This is a demonstration of supervised and unsupervised machine learning techniques in Spark
This is Workshop 11 Spark Machine Learning which one of a workshop series given as part of the Big Data Engineering for Analytics module which fulfills a requirement for the Engineering Big Data certificate issued by NUS-ISS
I have translated the original Python code to Scala
git clone https://github.com/frenoid/tour-of-spark.git
- src/main/scala/com/normanlimxk/SparkML contains the ML code
- src/main/resources contains data grouped by ML algorithm
- build.sbt contains a list of dependencies.
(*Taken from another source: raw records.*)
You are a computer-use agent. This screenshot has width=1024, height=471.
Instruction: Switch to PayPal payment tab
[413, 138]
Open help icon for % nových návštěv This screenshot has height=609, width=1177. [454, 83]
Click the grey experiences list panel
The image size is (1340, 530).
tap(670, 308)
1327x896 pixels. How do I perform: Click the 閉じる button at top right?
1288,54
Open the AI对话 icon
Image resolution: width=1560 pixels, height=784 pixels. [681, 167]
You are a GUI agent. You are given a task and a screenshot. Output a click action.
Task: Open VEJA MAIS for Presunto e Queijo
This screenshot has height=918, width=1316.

Similar to pom.xml in Maven
You have 2 options to run the spark job
- Compile and run on a spark-cluster
- Use Intellij (Recommended)
Do this if you have a spark cluster to spark-submit to
Take note of these versions. See also build.sbt
scala = 2.12.10
spark = 3.0.3
sbt = 1.6.1
Use sbt to compile into a jar
sbt compile
The jar file will be in target/scala-2.12
Use spark-submit to submit the spark job
spark-submit {your-jar-file}
Install Intellij and use it to Open the build.sbt file as a Project
Intellij will resolve the dependencies listed in build.sbt
Go to Run > Edit Configurations > Modify options > Add dependencies with "provided" scope to classpath
Run > Run class of your choice
The data was provided by Dr LIU FAN from NUS-ISS
Each class under src.main.scala.com.normanlimxk.SparkML contains examples of each Machine Learning method
The project uses the spark-sbt.g8 template from MrPowers